-- PROBLEM REQUIREMENTS --
Your answer must be an exact transcription of every record.

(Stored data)

• • • • •

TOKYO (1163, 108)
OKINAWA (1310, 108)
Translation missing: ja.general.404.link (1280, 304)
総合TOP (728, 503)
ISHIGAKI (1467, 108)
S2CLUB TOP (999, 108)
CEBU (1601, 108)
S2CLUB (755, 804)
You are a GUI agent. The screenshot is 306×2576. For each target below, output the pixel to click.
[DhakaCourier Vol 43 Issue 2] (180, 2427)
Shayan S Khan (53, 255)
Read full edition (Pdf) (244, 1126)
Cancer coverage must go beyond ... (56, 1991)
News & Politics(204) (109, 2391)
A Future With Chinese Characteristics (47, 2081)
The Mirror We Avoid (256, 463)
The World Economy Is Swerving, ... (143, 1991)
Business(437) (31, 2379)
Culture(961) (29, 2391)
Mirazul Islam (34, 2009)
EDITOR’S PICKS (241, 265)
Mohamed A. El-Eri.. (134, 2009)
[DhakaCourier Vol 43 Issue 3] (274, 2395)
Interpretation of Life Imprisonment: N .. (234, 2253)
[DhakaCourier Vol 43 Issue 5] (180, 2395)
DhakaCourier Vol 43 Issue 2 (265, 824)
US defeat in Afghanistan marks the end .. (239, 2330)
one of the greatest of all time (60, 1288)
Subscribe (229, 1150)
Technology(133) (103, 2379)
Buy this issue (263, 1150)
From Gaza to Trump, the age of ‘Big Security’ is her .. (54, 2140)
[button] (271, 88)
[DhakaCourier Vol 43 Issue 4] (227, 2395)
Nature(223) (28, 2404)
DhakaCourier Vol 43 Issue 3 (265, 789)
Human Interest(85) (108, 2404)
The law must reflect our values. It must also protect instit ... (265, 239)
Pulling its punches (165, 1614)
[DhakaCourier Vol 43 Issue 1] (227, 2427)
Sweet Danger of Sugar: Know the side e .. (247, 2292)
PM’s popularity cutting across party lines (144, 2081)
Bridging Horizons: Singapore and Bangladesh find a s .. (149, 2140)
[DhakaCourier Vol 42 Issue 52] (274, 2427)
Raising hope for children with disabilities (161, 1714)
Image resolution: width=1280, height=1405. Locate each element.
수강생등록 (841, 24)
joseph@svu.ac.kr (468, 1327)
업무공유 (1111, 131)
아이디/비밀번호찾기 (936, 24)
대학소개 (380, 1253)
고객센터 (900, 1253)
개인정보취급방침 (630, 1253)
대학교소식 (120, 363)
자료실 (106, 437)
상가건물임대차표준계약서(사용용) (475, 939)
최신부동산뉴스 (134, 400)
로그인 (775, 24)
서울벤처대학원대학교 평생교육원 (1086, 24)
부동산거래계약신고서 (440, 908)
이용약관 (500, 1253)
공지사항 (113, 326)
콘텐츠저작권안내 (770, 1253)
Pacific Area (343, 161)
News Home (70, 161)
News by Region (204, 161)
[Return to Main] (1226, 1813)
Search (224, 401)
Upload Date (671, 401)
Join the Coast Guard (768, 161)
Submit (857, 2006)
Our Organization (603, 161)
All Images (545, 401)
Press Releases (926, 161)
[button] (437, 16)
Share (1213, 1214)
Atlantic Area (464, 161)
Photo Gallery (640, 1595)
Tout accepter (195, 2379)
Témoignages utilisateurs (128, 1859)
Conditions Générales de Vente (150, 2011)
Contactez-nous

• • • • •

-- EXERCISE RESULT --
TOKYO (1163, 108)
OKINAWA (1310, 108)
Translation missing: ja.general.404.link (1280, 304)
総合TOP (728, 503)
ISHIGAKI (1467, 108)
S2CLUB TOP (999, 108)
CEBU (1601, 108)
S2CLUB (755, 804)
You are a GUI agent. The screenshot is 306×2576. For each target below, output the pixel to click.
[DhakaCourier Vol 43 Issue 2] (180, 2427)
Shayan S Khan (53, 255)
Read full edition (Pdf) (244, 1126)
Cancer coverage must go beyond ... (56, 1991)
News & Politics(204) (109, 2391)
A Future With Chinese Characteristics (47, 2081)
The Mirror We Avoid (256, 463)
The World Economy Is Swerving, ... (143, 1991)
Business(437) (31, 2379)
Culture(961) (29, 2391)
Mirazul Islam (34, 2009)
EDITOR’S PICKS (241, 265)
Mohamed A. El-Eri.. (134, 2009)
[DhakaCourier Vol 43 Issue 3] (274, 2395)
Interpretation of Life Imprisonment: N .. (234, 2253)
[DhakaCourier Vol 43 Issue 5] (180, 2395)
DhakaCourier Vol 43 Issue 2 (265, 824)
US defeat in Afghanistan marks the end .. (239, 2330)
one of the greatest of all time (60, 1288)
Subscribe (229, 1150)
Technology(133) (103, 2379)
Buy this issue (263, 1150)
From Gaza to Trump, the age of ‘Big Security’ is her .. (54, 2140)
[button] (271, 88)
[DhakaCourier Vol 43 Issue 4] (227, 2395)
Nature(223) (28, 2404)
DhakaCourier Vol 43 Issue 3 (265, 789)
Human Interest(85) (108, 2404)
The law must reflect our values. It must also protect instit ... (265, 239)
Pulling its punches (165, 1614)
[DhakaCourier Vol 43 Issue 1] (227, 2427)
Sweet Danger of Sugar: Know the side e .. (247, 2292)
PM’s popularity cutting across party lines (144, 2081)
Bridging Horizons: Singapore and Bangladesh find a s .. (149, 2140)
[DhakaCourier Vol 42 Issue 52] (274, 2427)
Raising hope for children with disabilities (161, 1714)
Image resolution: width=1280, height=1405. Locate each element.
수강생등록 (841, 24)
joseph@svu.ac.kr (468, 1327)
업무공유 (1111, 131)
아이디/비밀번호찾기 (936, 24)
대학소개 (380, 1253)
고객센터 (900, 1253)
개인정보취급방침 (630, 1253)
대학교소식 (120, 363)
자료실 (106, 437)
상가건물임대차표준계약서(사용용) (475, 939)
최신부동산뉴스 (134, 400)
로그인 (775, 24)
서울벤처대학원대학교 평생교육원 (1086, 24)
부동산거래계약신고서 (440, 908)
이용약관 (500, 1253)
공지사항 (113, 326)
콘텐츠저작권안내 (770, 1253)
Pacific Area (343, 161)
News Home (70, 161)
News by Region (204, 161)
[Return to Main] (1226, 1813)
Search (224, 401)
Upload Date (671, 401)
Join the Coast Guard (768, 161)
Submit (857, 2006)
Our Organization (603, 161)
All Images (545, 401)
Press Releases (926, 161)
[button] (437, 16)
Share (1213, 1214)
Atlantic Area (464, 161)
Photo Gallery (640, 1595)
Tout accepter (195, 2379)
Témoignages utilisateurs (128, 1859)
Conditions Générales de Vente (150, 2011)
Contactez-nous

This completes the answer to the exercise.